• [Records to process]
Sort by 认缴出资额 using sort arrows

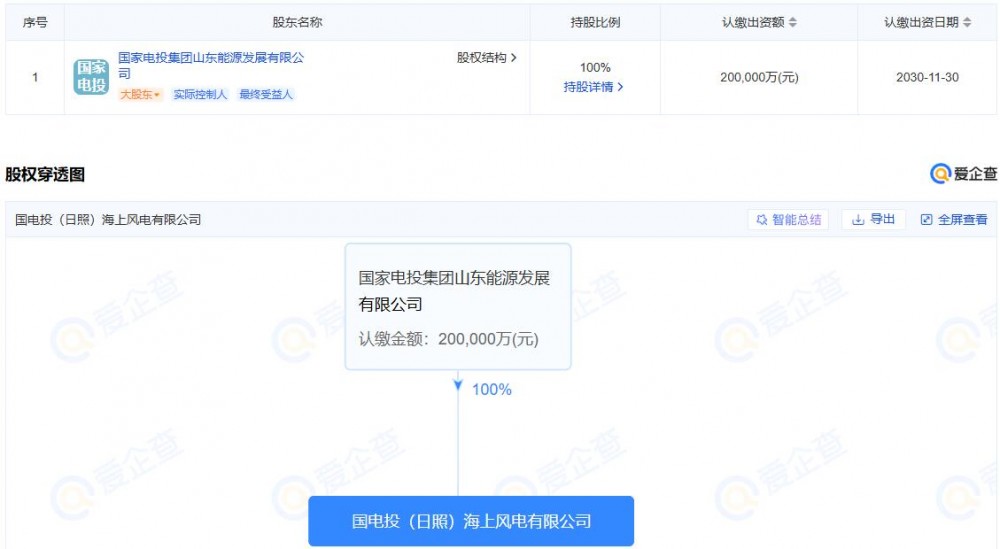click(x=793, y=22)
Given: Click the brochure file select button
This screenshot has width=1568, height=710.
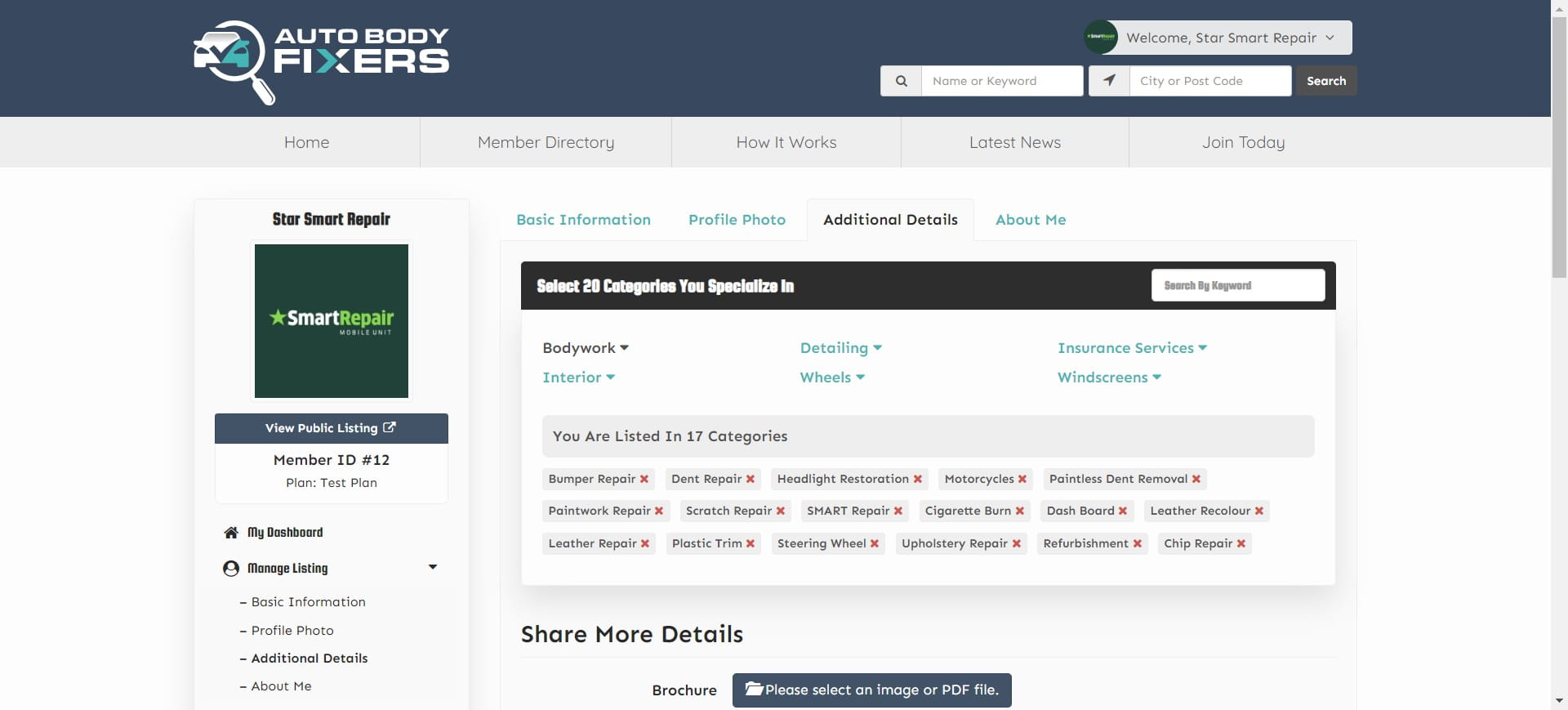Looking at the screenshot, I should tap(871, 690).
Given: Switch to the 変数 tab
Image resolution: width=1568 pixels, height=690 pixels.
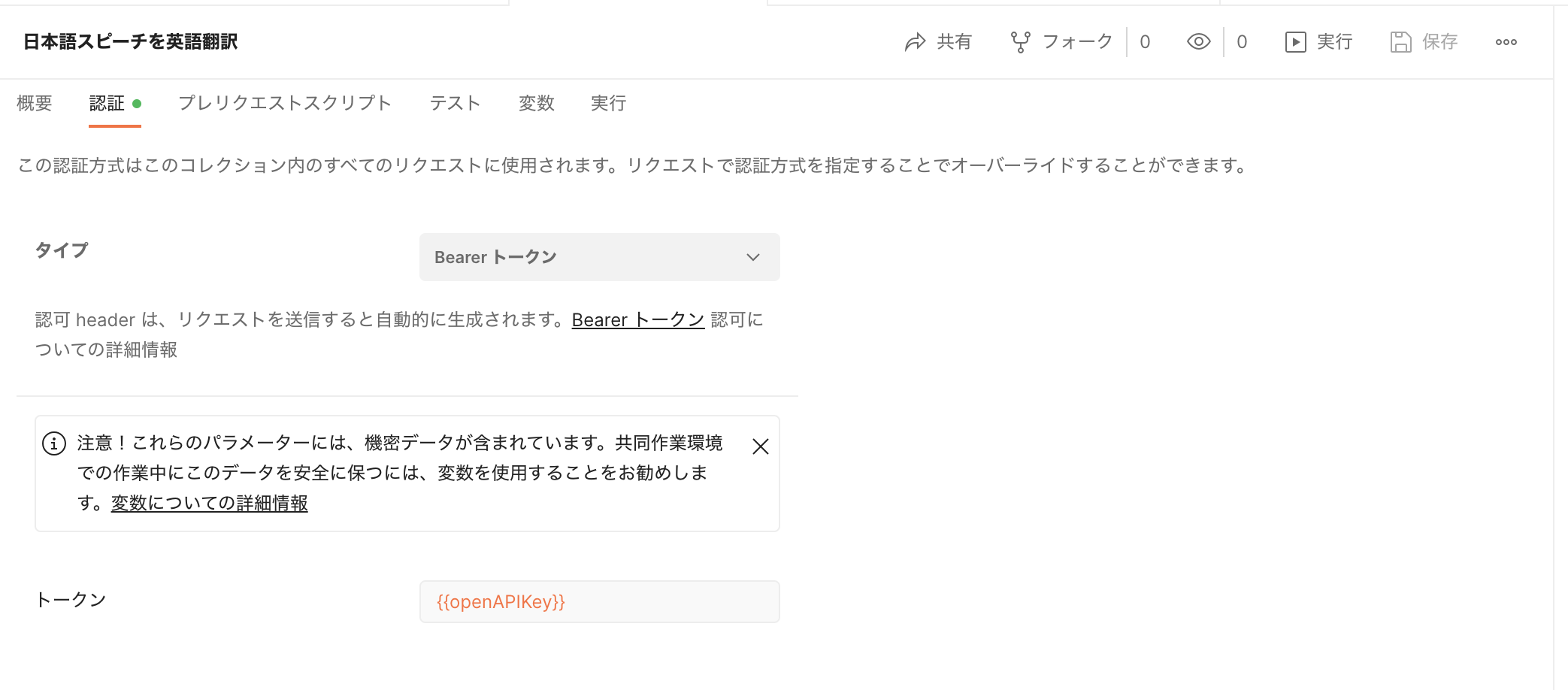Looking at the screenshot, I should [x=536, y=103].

• [Task requirements] Quote all the records verbatim, dropping any pictures from your copy.

• [Answer to this exercise]
Sort by 认缴出资额 using sort arrows

click(x=793, y=22)
Given: Click the brochure file select button
This screenshot has width=1568, height=710.
Looking at the screenshot, I should tap(871, 690).
Given: Switch to the 変数 tab
Image resolution: width=1568 pixels, height=690 pixels.
Looking at the screenshot, I should [x=536, y=103].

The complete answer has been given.